**Job**
Echo the material line for line, starting at the line containing "Where should I click to: Click" and ending at the line containing "point(553,104)", with both lines included. Omit the pictures from your answer.

**Data for this task**
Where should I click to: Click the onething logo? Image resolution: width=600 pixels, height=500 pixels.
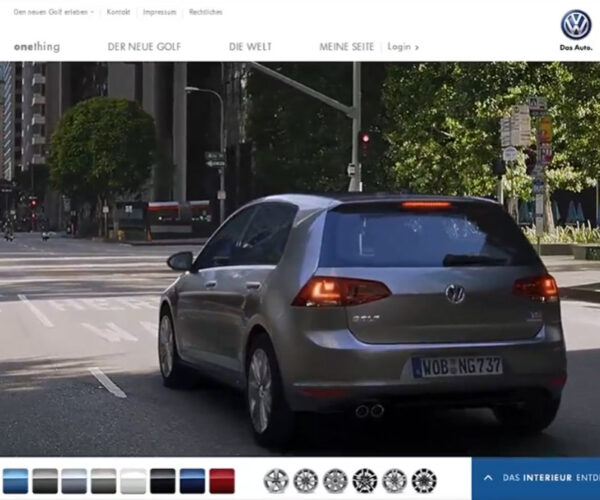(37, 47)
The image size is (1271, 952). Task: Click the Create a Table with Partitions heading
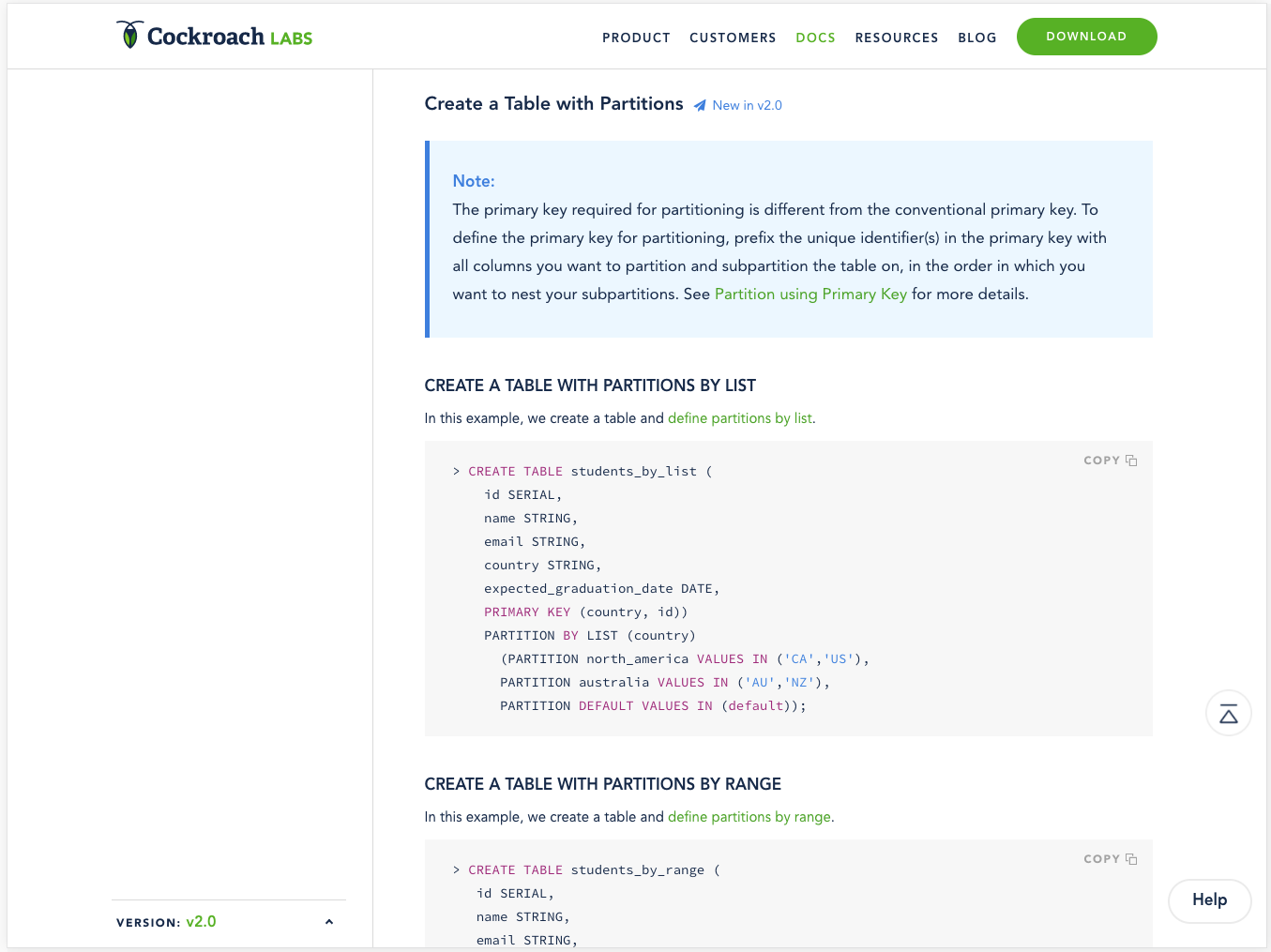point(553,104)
...
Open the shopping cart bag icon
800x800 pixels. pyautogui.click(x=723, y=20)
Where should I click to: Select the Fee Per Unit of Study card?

**Worked answer**
Where should I click to: Click the onething logo? Image resolution: width=600 pixels, height=500 pixels.
(37, 47)
The image size is (1271, 952). Task: Click the Create a Table with Partitions heading
point(553,104)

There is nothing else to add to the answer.